Some cars may use non-piston engines to generate torque. They may use rotary engines, gas turbines, or other, more exotic means of generating rotary motion.
Integrated Turbine
Most cars use a low-inertia turbojet engine to provide direct thrust output at the rear of the car for enhanced cornering and extra acceleration. The turbine contains a bleed-air system which, much like a turbo- or supercharger, can deliver pressurized air to the piston engine for extra power, though the turbine must be spun up for this boost pressure to be developed. The turbine can be shut down entirely during times when rearward blast thrust may be dangerous to the pit crew by flipping the fuel pump control.
As an alternative to a traditional jet turbine, some cars might use larger-than-normal turbochargers to bias towards boost generation instead of thrust. These cars may still produce thrust through a form of evolved anti-lag wherein fresh fuel is fed to the turbine wheel exhaust inlet, which is specially shaped to act as a secondary thrust-providing combustion chamber.
Wheel Steering Controller
The wheels are controlled independently of each other via servo motors commanded by the car's central computer.
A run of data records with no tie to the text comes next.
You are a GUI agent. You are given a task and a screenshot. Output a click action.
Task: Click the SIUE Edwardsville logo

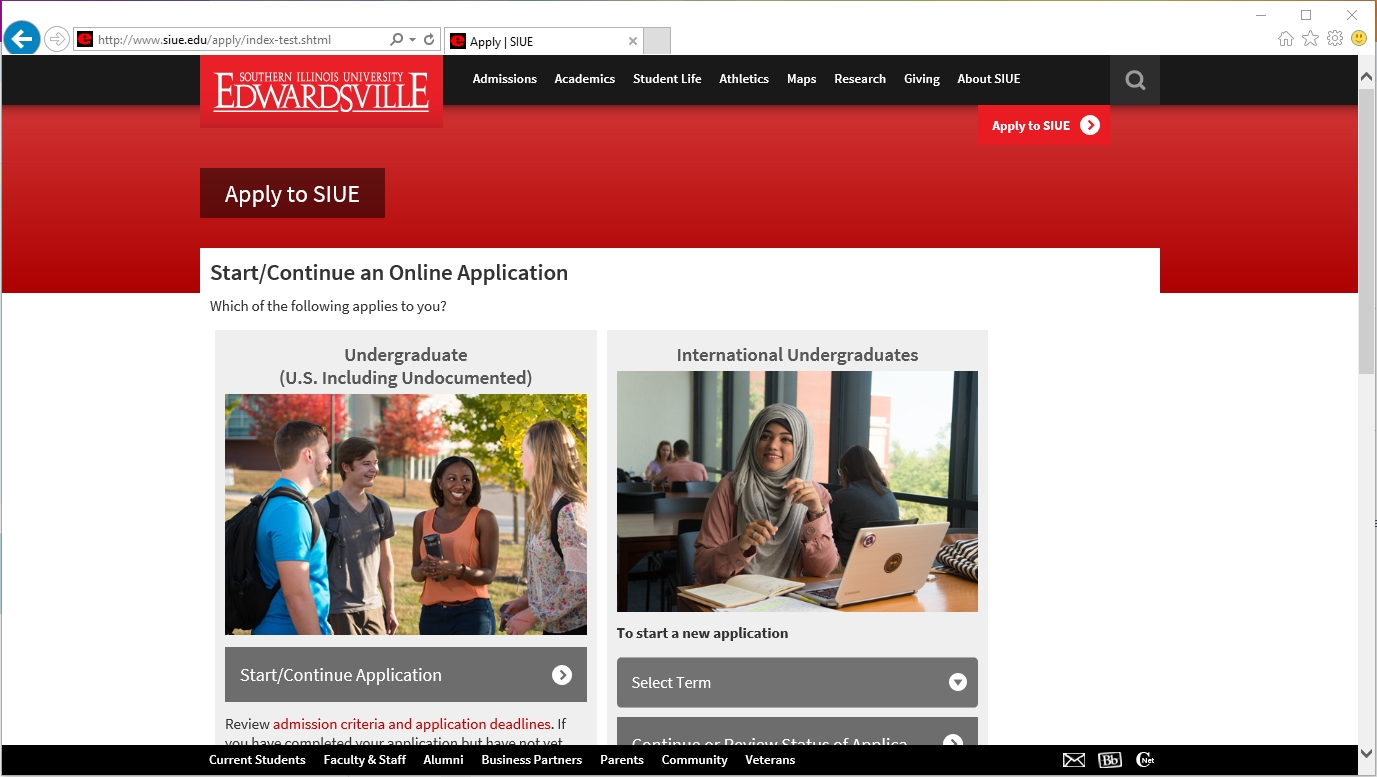click(321, 91)
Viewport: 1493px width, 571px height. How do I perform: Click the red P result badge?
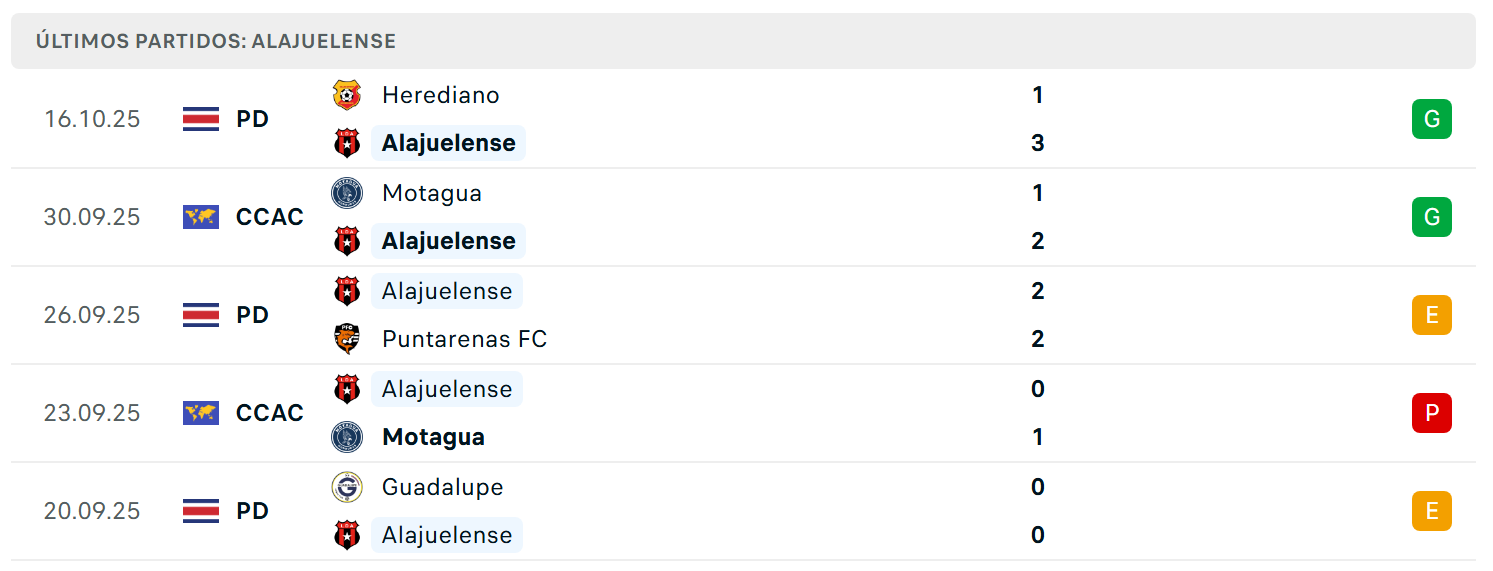[x=1431, y=413]
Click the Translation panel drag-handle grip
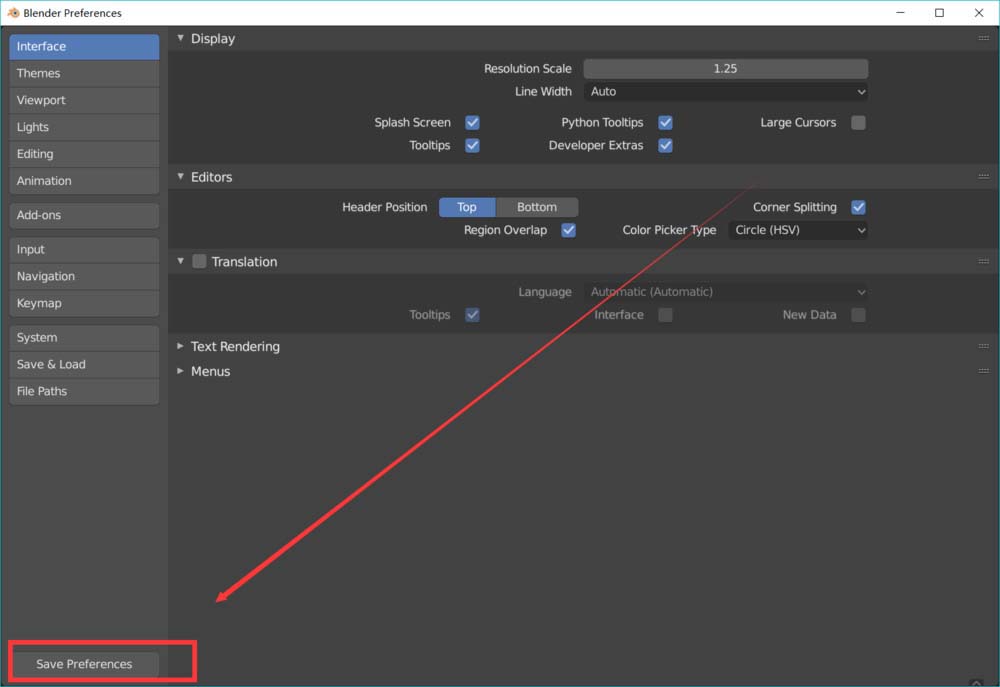Image resolution: width=1000 pixels, height=687 pixels. [984, 261]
The computer can detect each wheel's slip angle, or "angle of attack", and can steer each wheel to a specified offset of that angle. Angle offsets are calculated through an algorithm that takes the car's yaw rate and the driver's steering angle as inputs. On entry to a corner and upon steering input, the wheels are steered to change the car's yaw rate. Holding the wheel straight instructs the system to hold the current heading. Steering into the corner will aim the chassis more towards ths apex, countersteering will reduce the drift angle and straighten the car's trajectory, pointing it towards the outside of the corner.